• [EXERCISE GOAL]: Without the pictures, set down exactly the lines from the one that contains "The height and width of the screenshot is (338, 567)." to the end of the entries, both included, and nothing besides.

• [RECORDS SUPPLIED]:
Content starts

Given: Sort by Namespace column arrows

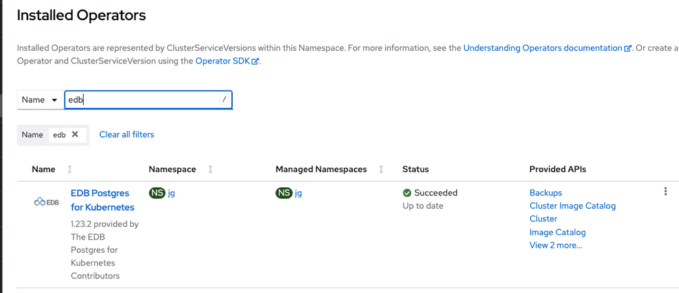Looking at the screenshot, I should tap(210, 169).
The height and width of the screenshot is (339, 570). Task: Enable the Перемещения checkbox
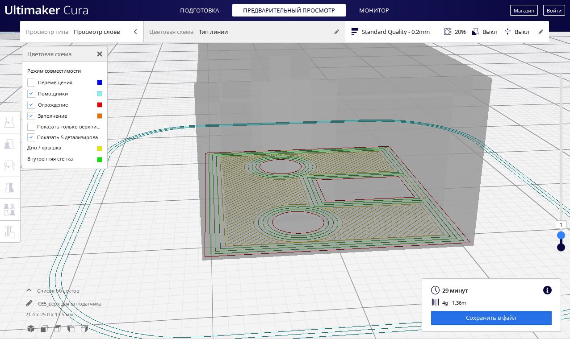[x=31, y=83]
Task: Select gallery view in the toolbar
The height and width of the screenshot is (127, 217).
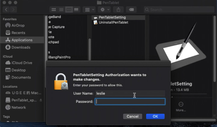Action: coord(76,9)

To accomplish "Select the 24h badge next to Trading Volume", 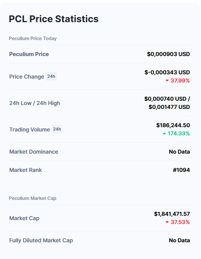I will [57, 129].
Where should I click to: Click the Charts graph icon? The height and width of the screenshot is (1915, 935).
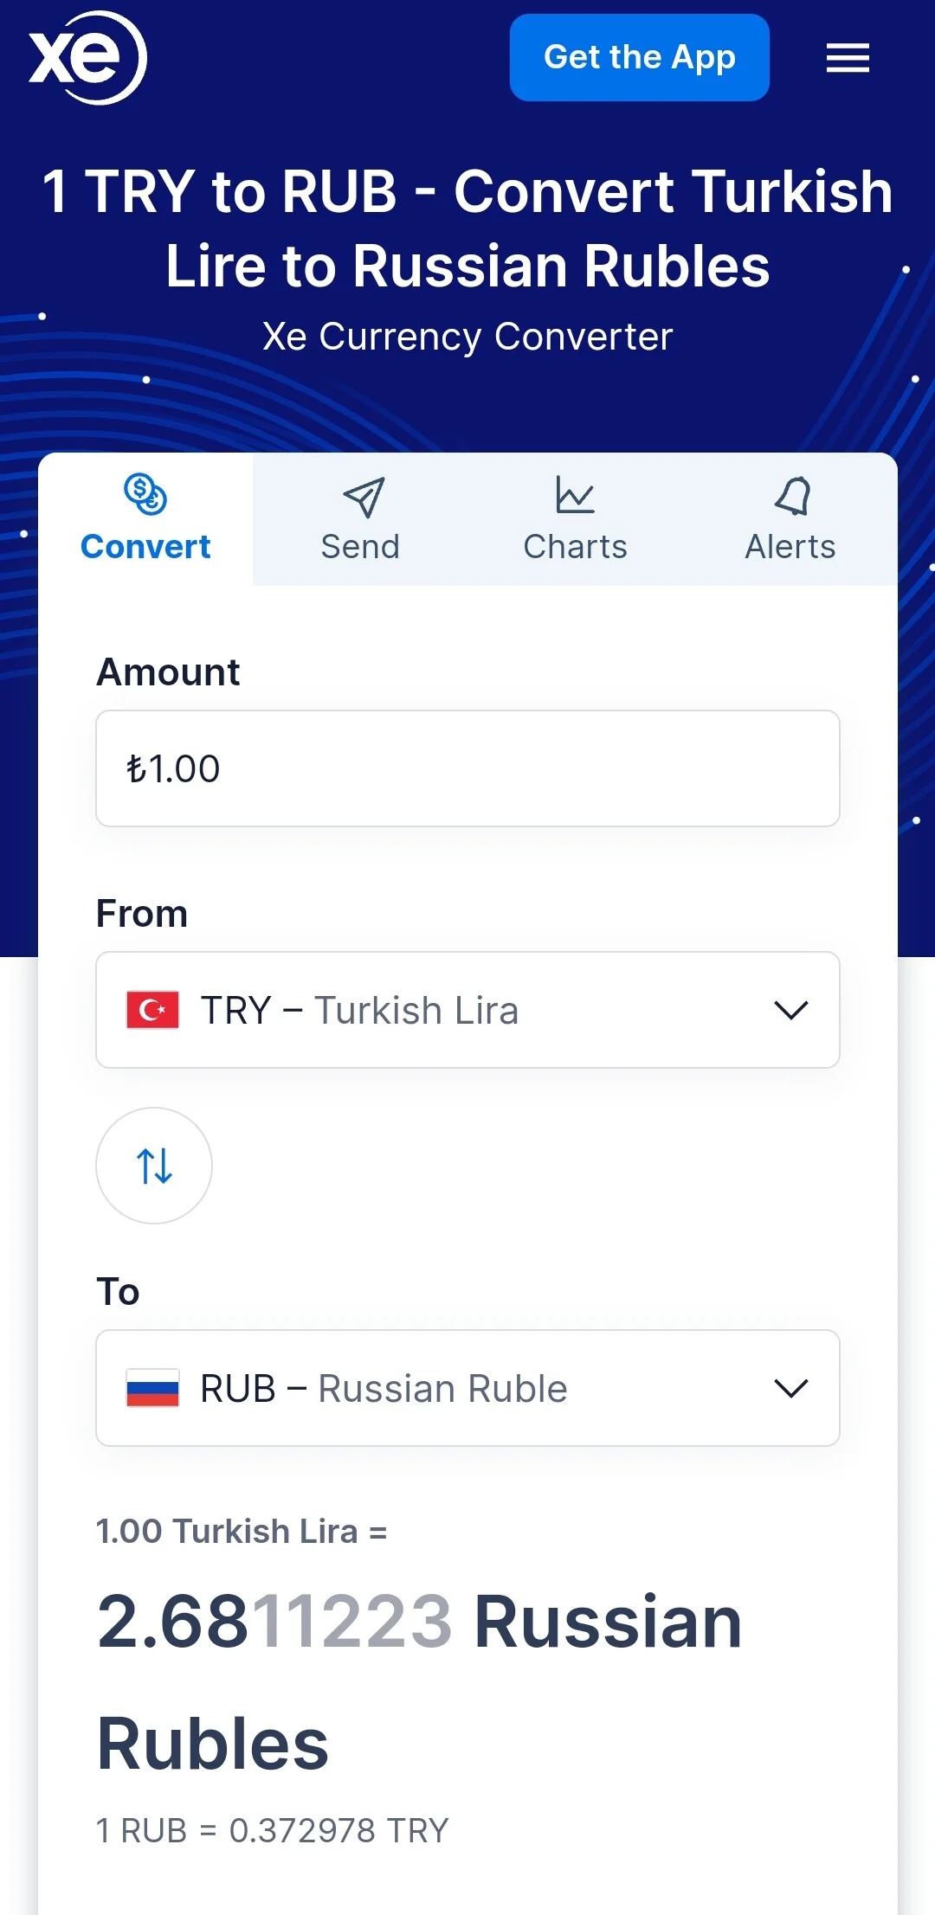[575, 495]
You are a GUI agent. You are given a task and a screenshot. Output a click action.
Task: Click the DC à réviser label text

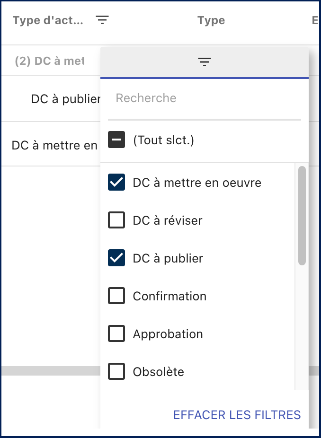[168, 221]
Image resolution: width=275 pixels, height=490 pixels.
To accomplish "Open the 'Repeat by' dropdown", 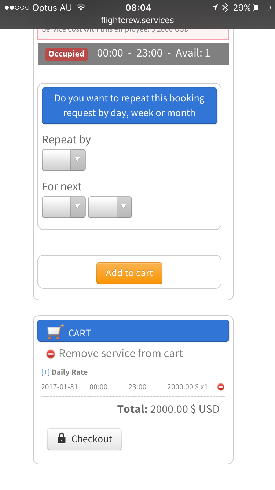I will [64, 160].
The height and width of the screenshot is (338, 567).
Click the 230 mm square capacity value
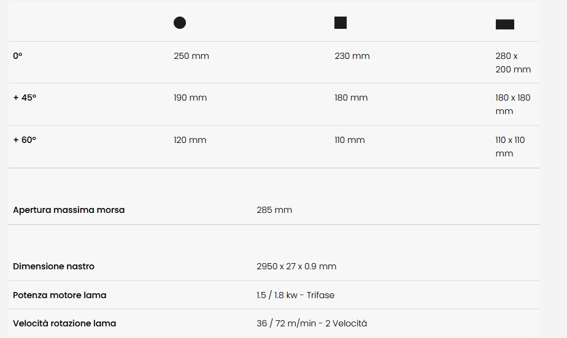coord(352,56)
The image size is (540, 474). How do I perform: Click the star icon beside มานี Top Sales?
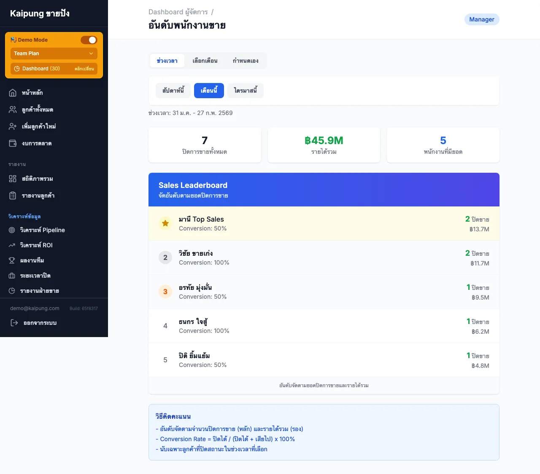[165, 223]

Content ends

• [EXERCISE SOLUTION]:
The height and width of the screenshot is (338, 567).
Click the 230 mm square capacity value
coord(352,56)
The image size is (540, 474). How do I perform: Click the star icon beside มานี Top Sales?
[165, 223]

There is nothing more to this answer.